Data Overview

When you pull Jira issues via JQL, you get a flat list of issues with columns representing different fields. The data structure depends on your export format choice.

Export formats

Format
Description
Best for

Jira CSV export

Standard Jira format with commonly-used fields

Reports, dashboards, familiar layout

Detailed data

All metadata including IDs, URLs, and custom fields

Advanced analysis, data warehousing, joining with other sources

Common fields

Standard fields

Field
Description
Type

Issue key

Unique issue identifier (e.g., PROJ-123)

Text

Summary

Issue title

Text

Description

Full issue description

Text

Status

Current workflow status

Text

Assignee

User assigned to the issue

Text

Reporter

User who created the issue

Text

Priority

Priority level (e.g., High, Medium, Low)

Text

Type

Issue type (Bug, Task, Story, Epic, etc.)

Text

Created

Issue creation timestamp

Date/Time

Updated

Last update timestamp

Date/Time

Due date

Target completion date

Date

Sprint & board fields (Scrum/Kanban)

Field
Description
Type

Sprint

Sprint the issue belongs to

Text

Epic

Parent epic link

Text

Story points

Estimated effort in story points

Number

Components

Technical components involved

Text

Custom fields

Any custom fields configured in your Jira instance (e.g., "Client Name", "Environment", "Root Cause") will be included in the detailed data export.

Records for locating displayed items
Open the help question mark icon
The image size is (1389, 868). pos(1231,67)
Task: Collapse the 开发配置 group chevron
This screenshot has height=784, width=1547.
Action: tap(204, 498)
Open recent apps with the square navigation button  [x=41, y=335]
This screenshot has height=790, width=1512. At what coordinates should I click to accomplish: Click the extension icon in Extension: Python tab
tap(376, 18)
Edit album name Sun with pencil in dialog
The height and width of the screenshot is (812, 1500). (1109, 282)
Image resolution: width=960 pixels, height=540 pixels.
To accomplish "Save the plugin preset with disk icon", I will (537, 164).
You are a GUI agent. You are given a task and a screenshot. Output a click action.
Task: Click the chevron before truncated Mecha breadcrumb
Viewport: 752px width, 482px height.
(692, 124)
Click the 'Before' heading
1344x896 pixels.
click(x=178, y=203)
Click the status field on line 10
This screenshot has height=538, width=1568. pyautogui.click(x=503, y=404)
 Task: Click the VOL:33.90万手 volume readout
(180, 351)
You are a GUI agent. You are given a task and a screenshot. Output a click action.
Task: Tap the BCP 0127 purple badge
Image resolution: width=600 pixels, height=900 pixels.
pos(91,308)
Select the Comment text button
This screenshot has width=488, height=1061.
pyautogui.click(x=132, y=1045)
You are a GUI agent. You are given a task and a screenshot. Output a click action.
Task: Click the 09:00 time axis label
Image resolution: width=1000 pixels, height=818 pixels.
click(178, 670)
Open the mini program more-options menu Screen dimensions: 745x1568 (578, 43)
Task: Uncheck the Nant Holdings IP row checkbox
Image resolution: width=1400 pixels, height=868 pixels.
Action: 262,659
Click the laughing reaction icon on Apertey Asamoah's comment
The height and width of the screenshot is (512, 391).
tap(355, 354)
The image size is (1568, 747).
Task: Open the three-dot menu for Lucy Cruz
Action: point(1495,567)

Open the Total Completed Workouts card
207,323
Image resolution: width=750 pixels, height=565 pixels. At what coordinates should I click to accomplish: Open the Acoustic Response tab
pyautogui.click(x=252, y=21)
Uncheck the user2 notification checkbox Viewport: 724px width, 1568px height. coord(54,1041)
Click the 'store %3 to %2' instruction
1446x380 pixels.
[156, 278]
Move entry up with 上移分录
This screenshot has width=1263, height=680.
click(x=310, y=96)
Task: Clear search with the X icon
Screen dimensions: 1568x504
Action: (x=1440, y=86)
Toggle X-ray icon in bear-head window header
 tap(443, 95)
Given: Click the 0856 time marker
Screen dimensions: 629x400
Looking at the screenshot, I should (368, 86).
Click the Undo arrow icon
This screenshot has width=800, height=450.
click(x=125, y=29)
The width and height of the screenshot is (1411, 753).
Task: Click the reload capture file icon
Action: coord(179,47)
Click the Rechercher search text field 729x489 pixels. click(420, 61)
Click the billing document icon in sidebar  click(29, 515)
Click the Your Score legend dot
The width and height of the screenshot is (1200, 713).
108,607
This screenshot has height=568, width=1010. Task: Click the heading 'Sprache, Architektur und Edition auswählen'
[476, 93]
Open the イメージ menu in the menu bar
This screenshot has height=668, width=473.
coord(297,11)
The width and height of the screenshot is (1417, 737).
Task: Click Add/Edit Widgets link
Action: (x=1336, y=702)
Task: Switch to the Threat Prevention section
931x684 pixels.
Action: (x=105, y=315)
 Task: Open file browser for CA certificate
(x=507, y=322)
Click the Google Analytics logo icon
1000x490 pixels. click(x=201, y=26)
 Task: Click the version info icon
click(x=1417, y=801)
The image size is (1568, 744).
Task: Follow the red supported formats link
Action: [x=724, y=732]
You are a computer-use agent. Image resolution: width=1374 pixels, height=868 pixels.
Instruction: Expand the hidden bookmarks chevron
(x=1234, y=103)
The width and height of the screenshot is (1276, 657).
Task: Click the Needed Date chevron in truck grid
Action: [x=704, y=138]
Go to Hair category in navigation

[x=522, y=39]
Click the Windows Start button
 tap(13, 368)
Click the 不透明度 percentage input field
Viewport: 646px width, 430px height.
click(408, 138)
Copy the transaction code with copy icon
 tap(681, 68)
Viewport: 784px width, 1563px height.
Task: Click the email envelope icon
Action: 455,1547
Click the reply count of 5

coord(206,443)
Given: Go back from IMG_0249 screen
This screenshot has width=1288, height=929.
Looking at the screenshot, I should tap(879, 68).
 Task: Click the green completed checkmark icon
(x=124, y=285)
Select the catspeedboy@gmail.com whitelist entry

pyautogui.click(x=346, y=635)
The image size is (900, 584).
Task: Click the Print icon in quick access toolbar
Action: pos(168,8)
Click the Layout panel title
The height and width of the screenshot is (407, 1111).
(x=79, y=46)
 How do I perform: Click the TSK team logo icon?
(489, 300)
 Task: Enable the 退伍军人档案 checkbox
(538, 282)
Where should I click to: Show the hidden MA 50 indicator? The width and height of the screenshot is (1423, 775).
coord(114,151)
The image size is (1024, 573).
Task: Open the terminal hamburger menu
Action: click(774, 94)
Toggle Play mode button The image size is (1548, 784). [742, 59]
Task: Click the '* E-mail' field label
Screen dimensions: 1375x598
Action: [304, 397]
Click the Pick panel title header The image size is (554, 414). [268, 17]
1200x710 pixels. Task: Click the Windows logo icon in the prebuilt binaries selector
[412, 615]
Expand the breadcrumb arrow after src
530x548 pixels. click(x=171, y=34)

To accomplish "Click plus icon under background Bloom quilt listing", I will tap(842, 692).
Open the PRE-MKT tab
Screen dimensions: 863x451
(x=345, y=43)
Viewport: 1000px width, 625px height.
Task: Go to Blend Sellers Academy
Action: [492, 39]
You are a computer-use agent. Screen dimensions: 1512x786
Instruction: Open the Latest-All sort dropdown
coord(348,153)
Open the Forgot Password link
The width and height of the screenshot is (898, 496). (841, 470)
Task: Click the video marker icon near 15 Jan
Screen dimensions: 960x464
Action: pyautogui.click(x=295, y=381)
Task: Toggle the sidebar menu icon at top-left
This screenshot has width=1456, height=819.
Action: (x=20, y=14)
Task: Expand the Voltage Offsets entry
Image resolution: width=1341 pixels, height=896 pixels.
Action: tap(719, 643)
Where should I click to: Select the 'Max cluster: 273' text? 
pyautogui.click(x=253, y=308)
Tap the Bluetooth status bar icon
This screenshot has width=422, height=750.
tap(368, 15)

▸ **TASKS TO PERFORM**
1. In the Jira data overview, which fields are listed under the heading "Sprint & board fields (Scrum/Kanban)"?
2. Echo the records from their first line through the line containing "Open recent apps", with both ends included.

▸ **IN RESPONSE**
1. Sprint, Epic, Story points, Components

2.
Open the help question mark icon
The image size is (1389, 868). pos(1231,67)
Task: Collapse the 开发配置 group chevron
This screenshot has height=784, width=1547.
Action: tap(204, 498)
Open recent apps with the square navigation button  [x=41, y=335]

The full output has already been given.